Lo sport è spesso considerato uno spazio di condivisione e rispetto reciproco, e dove le differenze di etnia e background sociale e culturale dovrebbero essere irrilevanti.
Tuttavia, la realtà ci dimostra che il razzismo ancora persiste negli ambienti sportivi italiani, manifestandosi in varie forme e contesti e oscurando il vero spirito dello sport.

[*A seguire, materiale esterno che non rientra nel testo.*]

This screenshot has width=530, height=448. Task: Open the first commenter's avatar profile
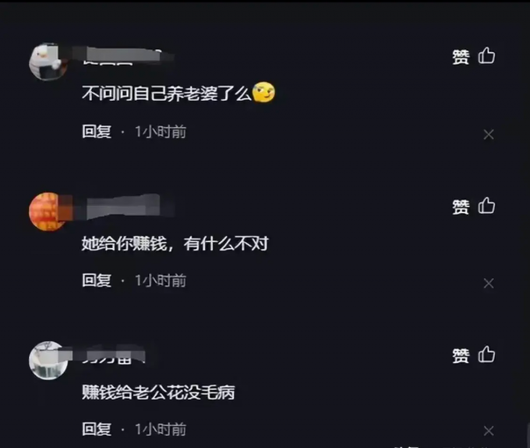pos(48,62)
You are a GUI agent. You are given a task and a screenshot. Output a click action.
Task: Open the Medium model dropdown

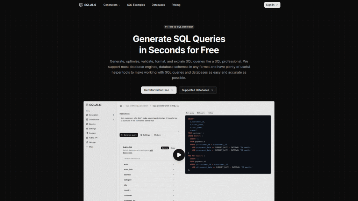click(x=159, y=135)
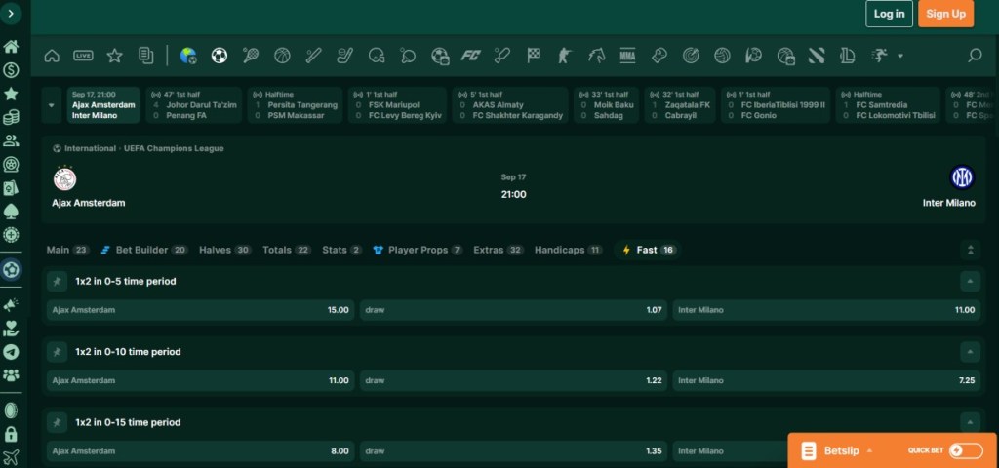Pin the 1x2 in 0-5 time period market

(x=58, y=281)
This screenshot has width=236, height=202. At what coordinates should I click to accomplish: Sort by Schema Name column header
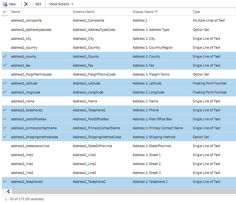pyautogui.click(x=84, y=12)
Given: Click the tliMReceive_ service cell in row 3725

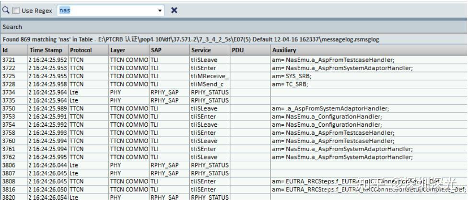Looking at the screenshot, I should coord(209,76).

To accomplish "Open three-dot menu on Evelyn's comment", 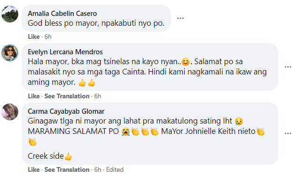I will click(288, 67).
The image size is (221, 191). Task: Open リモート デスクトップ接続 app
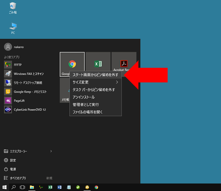coord(28,83)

Nel 2018, durante una partita di calcio tra il Napoli e l’Inter, il difensore del Napoli Kalidou Koulibaly è stato vittima di cori razzisti, così come più recentemente il calciatore belga dell’Inter Romelu Lukaku è stato bersagliato dagli insulti durante la partita d’andata della semifinale di Coppa Italia contro la Juventus.
Questi episodi non sono isolati e si sono verificati anche in altri sport, come l’atletica leggera, dove atleti di origine straniera hanno affrontato discriminazioni da parte di tifosi, o la pallavolo, in cui è emblematico il caso di Paola Egonu, insultata varie volte a causa del suo colore della pelle.
E così potremmo fare, purtroppo, una lunga lista di altri esempi.

Nella storia, però, lo sport ha anche dimostrato di essere un terreno fertile per la lotta contro la discriminazione.
Pensiamo a Jesse Owens e al suo trionfo durante le Olimpiadi del 1936, o a Muhammad Ali, che ha utilizzato la sua fama per promuovere i diritti dei neri e resistere al razzismo istituzionale.

Nonostante i progressi compiuti nel corso degli anni, però, il problema persiste, è diffuso e richiede una risposta decisa.

Il primo vero esempio di impegno attivo per contrastare questo fenomeno è stato fornito dal mondo del rugby, quando, nel dicembre 2022, una reazione compatta alla denuncia di un episodio discriminatorio nei confronti del giocatore Cherif Traoré ha portato a una squalifica e a un percorso di sensibilizzazione per l’autore del gesto.

Una risposta unitaria che dimostra quanto sia fondamentale affrontare il razzismo nello sport con determinazione e urgenza, lavorando insieme per creare ambienti sportivi più inclusivi e rispettosi per tutti gli atleti.